Write the listing out once more, with every line exactly as it stands.

**AVAILABLE RECORDS**

***

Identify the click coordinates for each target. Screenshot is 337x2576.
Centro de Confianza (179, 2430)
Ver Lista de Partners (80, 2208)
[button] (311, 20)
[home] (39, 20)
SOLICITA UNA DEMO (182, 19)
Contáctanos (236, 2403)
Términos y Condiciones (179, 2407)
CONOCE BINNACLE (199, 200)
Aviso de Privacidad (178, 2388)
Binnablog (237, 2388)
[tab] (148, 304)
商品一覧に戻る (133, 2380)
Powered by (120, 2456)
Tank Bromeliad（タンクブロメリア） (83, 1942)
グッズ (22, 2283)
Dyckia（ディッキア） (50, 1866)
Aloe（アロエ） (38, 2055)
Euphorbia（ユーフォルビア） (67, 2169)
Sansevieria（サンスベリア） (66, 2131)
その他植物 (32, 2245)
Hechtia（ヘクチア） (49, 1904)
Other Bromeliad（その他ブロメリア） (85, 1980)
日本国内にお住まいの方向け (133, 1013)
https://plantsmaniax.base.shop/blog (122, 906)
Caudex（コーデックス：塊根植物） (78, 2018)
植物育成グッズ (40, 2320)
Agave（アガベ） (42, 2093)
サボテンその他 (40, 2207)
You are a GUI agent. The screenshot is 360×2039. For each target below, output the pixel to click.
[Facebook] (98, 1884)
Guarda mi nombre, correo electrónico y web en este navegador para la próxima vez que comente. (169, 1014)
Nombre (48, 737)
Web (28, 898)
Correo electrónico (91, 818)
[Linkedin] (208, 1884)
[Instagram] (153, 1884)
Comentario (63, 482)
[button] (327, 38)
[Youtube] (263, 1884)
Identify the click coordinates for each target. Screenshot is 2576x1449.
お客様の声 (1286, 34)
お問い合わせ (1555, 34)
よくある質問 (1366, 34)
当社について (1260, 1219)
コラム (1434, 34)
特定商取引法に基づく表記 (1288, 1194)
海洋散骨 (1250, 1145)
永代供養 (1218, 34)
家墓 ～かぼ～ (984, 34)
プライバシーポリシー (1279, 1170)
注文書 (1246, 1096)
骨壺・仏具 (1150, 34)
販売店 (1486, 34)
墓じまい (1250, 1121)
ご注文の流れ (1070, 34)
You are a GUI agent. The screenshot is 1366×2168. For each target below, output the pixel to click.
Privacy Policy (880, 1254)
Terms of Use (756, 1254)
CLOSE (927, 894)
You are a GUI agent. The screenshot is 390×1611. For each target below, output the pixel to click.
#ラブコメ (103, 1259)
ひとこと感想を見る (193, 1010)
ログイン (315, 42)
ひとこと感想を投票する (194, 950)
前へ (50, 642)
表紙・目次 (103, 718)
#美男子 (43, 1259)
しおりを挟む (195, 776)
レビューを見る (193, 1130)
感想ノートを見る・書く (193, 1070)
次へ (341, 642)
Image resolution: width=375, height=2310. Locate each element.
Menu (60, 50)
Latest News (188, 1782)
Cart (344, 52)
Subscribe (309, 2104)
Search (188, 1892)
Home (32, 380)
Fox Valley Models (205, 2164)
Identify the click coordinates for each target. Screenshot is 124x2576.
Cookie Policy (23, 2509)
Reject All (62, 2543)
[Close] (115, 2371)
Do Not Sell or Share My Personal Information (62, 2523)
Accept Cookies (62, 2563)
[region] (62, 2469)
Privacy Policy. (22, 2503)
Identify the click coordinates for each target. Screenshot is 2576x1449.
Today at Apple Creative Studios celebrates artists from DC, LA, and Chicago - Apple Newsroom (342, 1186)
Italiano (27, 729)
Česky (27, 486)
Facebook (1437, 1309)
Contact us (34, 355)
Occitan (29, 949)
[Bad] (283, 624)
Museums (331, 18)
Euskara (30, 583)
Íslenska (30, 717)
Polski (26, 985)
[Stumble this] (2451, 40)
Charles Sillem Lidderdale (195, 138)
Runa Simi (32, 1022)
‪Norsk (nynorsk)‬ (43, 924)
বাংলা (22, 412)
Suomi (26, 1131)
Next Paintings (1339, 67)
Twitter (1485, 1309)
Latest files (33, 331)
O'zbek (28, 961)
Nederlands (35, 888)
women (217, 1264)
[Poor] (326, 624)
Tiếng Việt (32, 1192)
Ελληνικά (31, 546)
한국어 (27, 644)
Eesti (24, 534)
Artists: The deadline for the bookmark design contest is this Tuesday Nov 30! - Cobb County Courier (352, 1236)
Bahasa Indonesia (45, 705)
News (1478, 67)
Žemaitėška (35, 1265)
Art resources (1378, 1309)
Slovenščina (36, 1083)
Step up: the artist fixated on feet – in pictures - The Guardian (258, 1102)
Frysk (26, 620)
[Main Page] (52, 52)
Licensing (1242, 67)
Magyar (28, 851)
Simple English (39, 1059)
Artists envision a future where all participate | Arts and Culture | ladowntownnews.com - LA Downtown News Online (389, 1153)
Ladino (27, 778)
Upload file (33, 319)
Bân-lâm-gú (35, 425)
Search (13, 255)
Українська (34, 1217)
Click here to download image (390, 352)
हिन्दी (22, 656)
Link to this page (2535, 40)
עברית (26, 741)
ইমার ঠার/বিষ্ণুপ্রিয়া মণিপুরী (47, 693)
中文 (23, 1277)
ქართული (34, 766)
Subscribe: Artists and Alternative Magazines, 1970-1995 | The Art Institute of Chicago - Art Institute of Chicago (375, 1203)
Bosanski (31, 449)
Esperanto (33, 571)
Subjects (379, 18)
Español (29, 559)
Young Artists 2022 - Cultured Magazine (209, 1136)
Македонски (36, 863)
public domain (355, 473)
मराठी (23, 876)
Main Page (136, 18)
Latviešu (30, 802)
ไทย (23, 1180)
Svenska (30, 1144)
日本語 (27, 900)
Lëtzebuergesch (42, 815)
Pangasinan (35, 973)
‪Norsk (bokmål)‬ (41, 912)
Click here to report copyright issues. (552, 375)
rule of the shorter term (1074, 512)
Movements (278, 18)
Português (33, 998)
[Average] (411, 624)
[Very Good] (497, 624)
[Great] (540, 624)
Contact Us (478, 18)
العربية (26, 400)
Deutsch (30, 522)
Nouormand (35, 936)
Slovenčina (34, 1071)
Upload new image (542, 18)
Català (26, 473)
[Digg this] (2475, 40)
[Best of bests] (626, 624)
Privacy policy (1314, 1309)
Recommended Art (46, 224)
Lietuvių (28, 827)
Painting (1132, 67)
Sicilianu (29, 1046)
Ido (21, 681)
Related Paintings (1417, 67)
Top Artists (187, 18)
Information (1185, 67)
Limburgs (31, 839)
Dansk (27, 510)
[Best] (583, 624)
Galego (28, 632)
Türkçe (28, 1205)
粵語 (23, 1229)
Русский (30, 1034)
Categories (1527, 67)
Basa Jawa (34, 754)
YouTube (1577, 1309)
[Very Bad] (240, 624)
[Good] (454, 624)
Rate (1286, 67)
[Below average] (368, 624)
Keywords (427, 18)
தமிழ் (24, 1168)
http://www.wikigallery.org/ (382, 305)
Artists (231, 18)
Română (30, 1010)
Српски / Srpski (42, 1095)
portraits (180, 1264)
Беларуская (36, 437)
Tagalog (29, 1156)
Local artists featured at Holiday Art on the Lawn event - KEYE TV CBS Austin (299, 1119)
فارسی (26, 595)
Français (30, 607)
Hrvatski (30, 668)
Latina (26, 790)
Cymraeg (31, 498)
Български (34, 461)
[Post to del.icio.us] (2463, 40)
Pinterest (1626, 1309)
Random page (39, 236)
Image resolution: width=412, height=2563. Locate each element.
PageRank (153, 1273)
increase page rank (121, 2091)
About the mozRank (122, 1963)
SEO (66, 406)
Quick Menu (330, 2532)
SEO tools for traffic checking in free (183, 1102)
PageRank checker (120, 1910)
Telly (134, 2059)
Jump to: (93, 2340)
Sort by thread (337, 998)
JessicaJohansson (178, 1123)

***

**EXERCISE RESULT**
Identify the click coordinates for each target. Screenshot is 337x2576.
Centro de Confianza (179, 2430)
Ver Lista de Partners (80, 2208)
[button] (311, 20)
[home] (39, 20)
SOLICITA UNA DEMO (182, 19)
Contáctanos (236, 2403)
Términos y Condiciones (179, 2407)
CONOCE BINNACLE (199, 200)
Aviso de Privacidad (178, 2388)
Binnablog (237, 2388)
[tab] (148, 304)
商品一覧に戻る (133, 2380)
Powered by (120, 2456)
Tank Bromeliad（タンクブロメリア） (83, 1942)
グッズ (22, 2283)
Dyckia（ディッキア） (50, 1866)
Aloe（アロエ） (38, 2055)
Euphorbia（ユーフォルビア） (67, 2169)
Sansevieria（サンスベリア） (66, 2131)
その他植物 (32, 2245)
Hechtia（ヘクチア） (49, 1904)
Other Bromeliad（その他ブロメリア） (85, 1980)
日本国内にお住まいの方向け (133, 1013)
https://plantsmaniax.base.shop/blog (122, 906)
Caudex（コーデックス：塊根植物） (78, 2018)
植物育成グッズ (40, 2320)
Agave（アガベ） (42, 2093)
サボテンその他 (40, 2207)
You are a GUI agent. The screenshot is 360×2039. For each target below, output the pixel to click.
[Facebook] (98, 1884)
Guarda mi nombre, correo electrónico y web en este navegador para la próxima vez que comente. (169, 1014)
Nombre (48, 737)
Web (28, 898)
Correo electrónico (91, 818)
[Linkedin] (208, 1884)
[Instagram] (153, 1884)
Comentario (63, 482)
[button] (327, 38)
[Youtube] (263, 1884)
Identify the click coordinates for each target. Screenshot is 2576x1449.
お客様の声 (1286, 34)
お問い合わせ (1555, 34)
よくある質問 (1366, 34)
当社について (1260, 1219)
コラム (1434, 34)
特定商取引法に基づく表記 (1288, 1194)
海洋散骨 (1250, 1145)
永代供養 (1218, 34)
家墓 ～かぼ～ (984, 34)
プライバシーポリシー (1279, 1170)
注文書 (1246, 1096)
骨壺・仏具 (1150, 34)
販売店 (1486, 34)
墓じまい (1250, 1121)
ご注文の流れ (1070, 34)
You are a GUI agent. The screenshot is 1366×2168. For each target below, output the pixel to click.
Privacy Policy (880, 1254)
Terms of Use (756, 1254)
CLOSE (927, 894)
You are a GUI agent. The screenshot is 390×1611. For each target below, output the pixel to click.
#ラブコメ (103, 1259)
ひとこと感想を見る (193, 1010)
ログイン (315, 42)
ひとこと感想を投票する (194, 950)
前へ (50, 642)
表紙・目次 (103, 718)
#美男子 (43, 1259)
しおりを挟む (195, 776)
レビューを見る (193, 1130)
感想ノートを見る・書く (193, 1070)
次へ (341, 642)
Image resolution: width=375, height=2310. Locate each element.
Menu (60, 50)
Latest News (188, 1782)
Cart (344, 52)
Subscribe (309, 2104)
Search (188, 1892)
Home (32, 380)
Fox Valley Models (205, 2164)
Identify the click coordinates for each target. Screenshot is 124x2576.
Cookie Policy (23, 2509)
Reject All (62, 2543)
[Close] (115, 2371)
Do Not Sell or Share My Personal Information (62, 2523)
Accept Cookies (62, 2563)
[region] (62, 2469)
Privacy Policy. (22, 2503)
Identify the click coordinates for each target. Screenshot is 2576x1449.
Today at Apple Creative Studios celebrates artists from DC, LA, and Chicago - Apple Newsroom (342, 1186)
Italiano (27, 729)
Česky (27, 486)
Facebook (1437, 1309)
Contact us (34, 355)
Occitan (29, 949)
[Bad] (283, 624)
Museums (331, 18)
Euskara (30, 583)
Íslenska (30, 717)
Polski (26, 985)
[Stumble this] (2451, 40)
Charles Sillem Lidderdale (195, 138)
Runa Simi (32, 1022)
‪Norsk (nynorsk)‬ (43, 924)
বাংলা (22, 412)
Suomi (26, 1131)
Next Paintings (1339, 67)
Twitter (1485, 1309)
Latest files (33, 331)
O'zbek (28, 961)
Nederlands (35, 888)
women (217, 1264)
[Poor] (326, 624)
Tiếng Việt (32, 1192)
Ελληνικά (31, 546)
한국어 (27, 644)
Eesti (24, 534)
Artists: The deadline for the bookmark design contest is this Tuesday Nov 30! - Cobb County Courier (352, 1236)
Bahasa Indonesia (45, 705)
News (1478, 67)
Žemaitėška (35, 1265)
Art resources (1378, 1309)
Slovenščina (36, 1083)
Step up: the artist fixated on feet – in pictures - The Guardian (258, 1102)
Frysk (26, 620)
[Main Page] (52, 52)
Licensing (1242, 67)
Magyar (28, 851)
Simple English (39, 1059)
Artists envision a future where all participate | Arts and Culture | ladowntownnews.com - LA Downtown News Online (389, 1153)
Ladino (27, 778)
Upload file (33, 319)
Bân-lâm-gú (35, 425)
Search (13, 255)
Українська (34, 1217)
Click here to download image (390, 352)
हिन्दी (22, 656)
Link to this page (2535, 40)
עברית (26, 741)
ইমার ঠার/বিষ্ণুপ্রিয়া মণিপুরী (47, 693)
中文 (23, 1277)
ქართული (34, 766)
Subscribe: Artists and Alternative Magazines, 1970-1995 | The Art Institute of Chicago - Art Institute of Chicago (375, 1203)
Bosanski (31, 449)
Esperanto (33, 571)
Subjects (379, 18)
Español (29, 559)
Young Artists 2022 - Cultured Magazine (209, 1136)
Македонски (36, 863)
public domain (355, 473)
मराठी (23, 876)
Main Page (136, 18)
Latviešu (30, 802)
ไทย (23, 1180)
Svenska (30, 1144)
日本語 (27, 900)
Lëtzebuergesch (42, 815)
Pangasinan (35, 973)
‪Norsk (bokmål)‬ (41, 912)
Click here to report copyright issues. (552, 375)
rule of the shorter term (1074, 512)
Movements (278, 18)
Português (33, 998)
[Average] (411, 624)
[Very Good] (497, 624)
[Great] (540, 624)
Contact Us (478, 18)
العربية (26, 400)
Deutsch (30, 522)
Nouormand (35, 936)
Slovenčina (34, 1071)
Upload new image (542, 18)
Català (26, 473)
[Digg this] (2475, 40)
[Best of bests] (626, 624)
Privacy policy (1314, 1309)
Recommended Art (46, 224)
Lietuvių (28, 827)
Painting (1132, 67)
Sicilianu (29, 1046)
Ido (21, 681)
Related Paintings (1417, 67)
Top Artists (187, 18)
Information (1185, 67)
Limburgs (31, 839)
Dansk (27, 510)
[Best] (583, 624)
Galego (28, 632)
Türkçe (28, 1205)
粵語 (23, 1229)
Русский (30, 1034)
Categories (1527, 67)
Basa Jawa (34, 754)
YouTube (1577, 1309)
[Very Bad] (240, 624)
[Good] (454, 624)
Rate (1286, 67)
[Below average] (368, 624)
Keywords (427, 18)
தமிழ் (24, 1168)
http://www.wikigallery.org/ (382, 305)
Artists (231, 18)
Română (30, 1010)
Српски / Srpski (42, 1095)
portraits (180, 1264)
Беларуская (36, 437)
Tagalog (29, 1156)
Local artists featured at Holiday Art on the Lawn event - KEYE TV CBS Austin (299, 1119)
فارسی (26, 595)
Français (30, 607)
Hrvatski (30, 668)
Latina (26, 790)
Cymraeg (31, 498)
Български (34, 461)
[Post to del.icio.us] (2463, 40)
Pinterest (1626, 1309)
Random page (39, 236)
Image resolution: width=412, height=2563. Locate each element.
PageRank (153, 1273)
increase page rank (121, 2091)
About the mozRank (122, 1963)
SEO (66, 406)
Quick Menu (330, 2532)
SEO tools for traffic checking in free (183, 1102)
PageRank checker (120, 1910)
Telly (134, 2059)
Jump to: (93, 2340)
Sort by thread (337, 998)
JessicaJohansson (178, 1123)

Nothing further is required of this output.